Say whether each statement agrees with the passage on the German economy below, giving yes or no and quoting the words that decide it. (a) Gross domestic product grew by 0.2 percent between January and March. (b) Services are more affected by international tensions and supply shortages than other parts of the economy. (c) Companies restocking their inventories is easing the shortage of inputs.

[Provided passage]
☆ ☆ ☆ ☆ ☆
The war in Ukraine and the Chinese corona crisis have a noticeable impact on the German economy and fuel inflation. There are also signs of a subdued global economic trend, which is likely to have a noticeable impact on Germany as an export-oriented economy. In view of the difficult environment, the German economy is still holding up well. Nevertheless, gross domestic product is likely to contract somewhat temporarily in the second quarter. Between January and March, gross domestic product has already increased by only 0.2 percent.
The economic risks for the German economy are enormous. In addition to the war, the widespread lockdowns in China are also putting the brakes on the economy. Above all, the already existing supply bottlenecks are thus being further exacerbated. German industry’s order books are still full, but the shortage of materials is severe. In addition, in view of the uncertain global political situation, some companies are trying to replenish their inventories, which further increases the shortages of inputs. Services, which suffered greatly during the pandemic, are less affected by international tensions and supply shortages. In addition, the increasing easing of Corona protection measures is having a stimulating effect. However, high inflation is reducing purchasing power and thus slowing growth in consumption.
☆ ☆ ☆ ☆ ☆
[Listed records]
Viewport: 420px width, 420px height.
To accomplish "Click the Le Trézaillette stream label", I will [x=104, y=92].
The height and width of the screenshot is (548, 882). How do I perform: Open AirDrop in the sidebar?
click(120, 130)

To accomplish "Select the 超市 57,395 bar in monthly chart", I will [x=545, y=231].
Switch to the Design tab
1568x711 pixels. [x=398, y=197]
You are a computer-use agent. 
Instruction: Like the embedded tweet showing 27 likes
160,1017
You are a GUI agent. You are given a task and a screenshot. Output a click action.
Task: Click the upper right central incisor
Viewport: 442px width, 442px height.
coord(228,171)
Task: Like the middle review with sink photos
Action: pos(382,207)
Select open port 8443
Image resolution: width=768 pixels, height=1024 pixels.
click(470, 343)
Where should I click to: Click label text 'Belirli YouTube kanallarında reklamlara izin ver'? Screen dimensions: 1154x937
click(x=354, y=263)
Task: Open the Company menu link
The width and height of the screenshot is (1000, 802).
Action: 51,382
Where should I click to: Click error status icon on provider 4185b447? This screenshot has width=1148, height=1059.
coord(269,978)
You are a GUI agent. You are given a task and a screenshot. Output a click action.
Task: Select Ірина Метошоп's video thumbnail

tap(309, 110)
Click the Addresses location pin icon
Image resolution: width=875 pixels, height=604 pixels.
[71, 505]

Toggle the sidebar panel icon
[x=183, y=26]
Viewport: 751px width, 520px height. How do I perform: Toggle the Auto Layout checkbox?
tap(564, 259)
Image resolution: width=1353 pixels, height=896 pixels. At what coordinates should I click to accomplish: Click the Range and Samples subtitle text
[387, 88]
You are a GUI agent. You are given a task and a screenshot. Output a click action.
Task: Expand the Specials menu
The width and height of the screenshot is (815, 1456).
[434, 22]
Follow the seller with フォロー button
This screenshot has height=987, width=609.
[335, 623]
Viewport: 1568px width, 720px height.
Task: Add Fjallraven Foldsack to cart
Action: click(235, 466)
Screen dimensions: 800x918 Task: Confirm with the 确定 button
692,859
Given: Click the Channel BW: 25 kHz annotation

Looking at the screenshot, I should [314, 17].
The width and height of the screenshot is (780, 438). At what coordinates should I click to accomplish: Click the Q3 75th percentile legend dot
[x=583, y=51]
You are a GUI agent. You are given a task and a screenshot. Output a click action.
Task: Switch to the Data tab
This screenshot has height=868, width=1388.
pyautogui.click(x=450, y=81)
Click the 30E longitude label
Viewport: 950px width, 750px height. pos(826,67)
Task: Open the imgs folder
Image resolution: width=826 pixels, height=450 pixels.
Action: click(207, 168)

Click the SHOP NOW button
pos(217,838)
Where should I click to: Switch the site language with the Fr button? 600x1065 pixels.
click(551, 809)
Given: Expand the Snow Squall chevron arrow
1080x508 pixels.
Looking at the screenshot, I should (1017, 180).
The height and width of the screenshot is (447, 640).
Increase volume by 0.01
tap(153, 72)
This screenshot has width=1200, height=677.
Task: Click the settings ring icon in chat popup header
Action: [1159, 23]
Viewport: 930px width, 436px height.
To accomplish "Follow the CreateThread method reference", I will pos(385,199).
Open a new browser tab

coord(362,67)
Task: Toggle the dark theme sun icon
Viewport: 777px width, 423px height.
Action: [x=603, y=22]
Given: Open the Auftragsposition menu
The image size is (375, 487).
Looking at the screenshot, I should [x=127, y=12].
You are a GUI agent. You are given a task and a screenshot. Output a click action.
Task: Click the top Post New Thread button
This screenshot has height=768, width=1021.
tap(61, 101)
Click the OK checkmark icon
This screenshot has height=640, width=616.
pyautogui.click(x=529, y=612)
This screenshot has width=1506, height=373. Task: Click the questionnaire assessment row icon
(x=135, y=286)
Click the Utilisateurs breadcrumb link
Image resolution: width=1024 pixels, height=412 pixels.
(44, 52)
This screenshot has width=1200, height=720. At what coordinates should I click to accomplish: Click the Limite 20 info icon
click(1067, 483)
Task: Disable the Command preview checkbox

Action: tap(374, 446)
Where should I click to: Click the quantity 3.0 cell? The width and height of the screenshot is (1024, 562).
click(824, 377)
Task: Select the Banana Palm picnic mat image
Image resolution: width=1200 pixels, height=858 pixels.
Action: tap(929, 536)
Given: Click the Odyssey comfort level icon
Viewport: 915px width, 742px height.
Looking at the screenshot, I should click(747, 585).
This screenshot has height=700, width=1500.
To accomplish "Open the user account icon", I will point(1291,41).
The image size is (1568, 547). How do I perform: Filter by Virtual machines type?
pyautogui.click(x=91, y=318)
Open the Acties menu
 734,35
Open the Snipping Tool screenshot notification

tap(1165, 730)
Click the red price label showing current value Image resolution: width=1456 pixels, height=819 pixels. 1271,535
☆ ☆ ☆ ☆ ☆
[Result of this task]
(a) Yes: "Between January and March, gross domestic product has already increased by only 0.2 percent."
(b) No: "Services, which suffered greatly during the pandemic, are less affected by international tensions and supply shortages."
(c) No: "some companies are trying to replenish their inventories, which further increases the shortages of inputs."